Ramiro que acorreu em auxilio dos dois retornou ao seu assento aliviado a dizer ao avô, que tivesse mais cuidados nas coisas praticadas, pois sua idade requer atenção, principalmente na mastigação. O avô virando-se ao neto, depois de pigarrear por duas vezes, abre um largo sorriso e profere: - Meu neto, pode deixar que eu sei das coisas e mastigo muito antes de engolir e sorrir daqueles que comigo se preocupam me achando um idoso senil.

Com boa parte da viagem percorrida, o pai ergueu-se do assento a deixar a locomoção livre ao avô, que também deixou o lugar seguindo pelo corredor à direção do toalete,  recusando-se da ajuda, e apenas o acompanharam em olhá-lo até introduzir-se ao toalete batendo fortemente a porta atrás de si.

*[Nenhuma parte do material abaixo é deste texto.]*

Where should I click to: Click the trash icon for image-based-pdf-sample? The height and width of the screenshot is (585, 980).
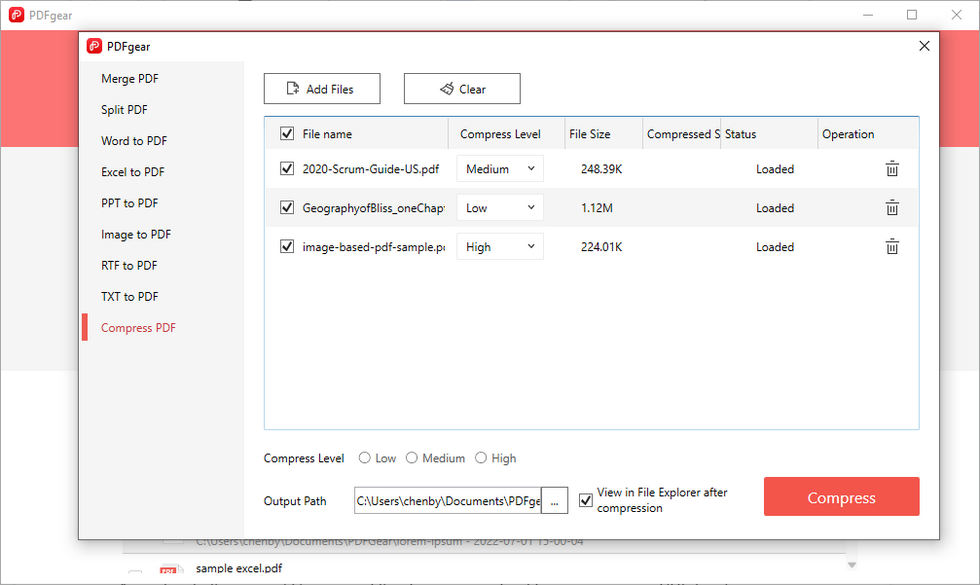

De súbito, minutos depois, observam um falatório vindo do fundo do vagão, onde o pigarrear insistente se fez presente, que ao voltarem-se, veem o avô a gesticular junto ao chefe do trem que se mostrava um tanto desarticulado. O pai saiu do lugar indo saber o que estava ocorrendo. Ao retornarem as poltronas, o avô visivelmente aborrecido com o semblante a demostrar um ar estranho, parecendo faltar alguma coisa, tendo o queixo encolhido com a boca encoberta pelo espesso bigode. Ao se sentar, o neto um tanto interrogativo  indaga o que ocorreu e a resposta foi dada pelo pai, dizendo que ele queria porque queria que o chefe parasse o trem a fim de apanhar a sua “mobília”, caída pelo buraco da latrina, - as privadas nos trens tinham seus esgotamentos sem água no bojo e os detritos eliminados por buraco direto aos trilhos - sem como recuperá-la. Segundo foi dito, quando o avô urinava apoiando-se à lateral do madeirame, teve um acesso de tosse e não pode conter o “pulo da mobília” que caiu, infelizmente, na privada. Procurou o chefe do trem para que fizesse parar trem, o que óbvio não foi possível. O avô que ouvia a conversa entre pai e filho, vira-se aos dois a expor a boca murcha em que só a dentição inferior aparecia, com certo humor preferiu: - Agora daqui pra frente vai ser assim, pois o sorriso ficou lá trás a sorrir entre trilhos.

Contendo o riso, pai e filho se entreolharam e vovô na sua indiferença, permaneceu a apreciar as paisagens aparentemente conformado pela perda da dentadura, a qual sobre leito férreo, lá pra a trás estava a sorrir.